Wednesday, 6 August 2008

China Hongxing 2008 Q2 result

The quarterly reporting season is back. It is number crunching time.

Revenue +53.1%
Gross profit +53.8
Selling and distribution expense +83% (so high)
Income tax +108%
Profit for shareholder +31% (obviously the cost and tax weight the profit down)

Bank balance 2,201,588k RMB vs current liabilities 227,954k RMB (more than enough to cover the liabilities)
There is an increasing cashflow to 150,676k RMB. But after adjusting receivables, there is net cash outflow from operating activities. Not a big problem, since company has so much cash.
EPS increased to 4.37 RMB cent, growth of 8.7%

Apparel and accessories sales is catching up. There is a decrease of gross margin. Expenses increased in line with outlet expansion and promotion activities. The environment is still favourable for sporting goods, but the group is mindful of the inflation situation which could affect the raw material price.

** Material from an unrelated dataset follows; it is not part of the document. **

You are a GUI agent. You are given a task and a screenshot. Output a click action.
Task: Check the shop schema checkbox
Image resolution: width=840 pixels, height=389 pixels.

The growth is still on track, strong growth is still expected. I am assuming they would continue to growth at the 30% rate per year. However, inflation has indeed caught up with many China companies now. I still prefer company with strong brand like hongxing. There is the only way to mitigate the cost pressure. They are having some Olympic advertising, hopefully it would raise further awareness on the group's product. The sporting good bull seems to still going strong.

Consider the quarterly earning of 4.37 cents. Full year EPS should be 17.48 cents, which is 3.51 SGD cents. At today's closing of 0.49, it is selling at forecast PE of 13.9. If the earning accelerated, we are looking at even lower PE. I think it is quite reasonable for a company with high growth. If we compare the expected growth rate of 30% against this PE, it is really cheap. Of course, the market is going through the PE compression. To invest or not, depends on whether you are taking long term view of the business.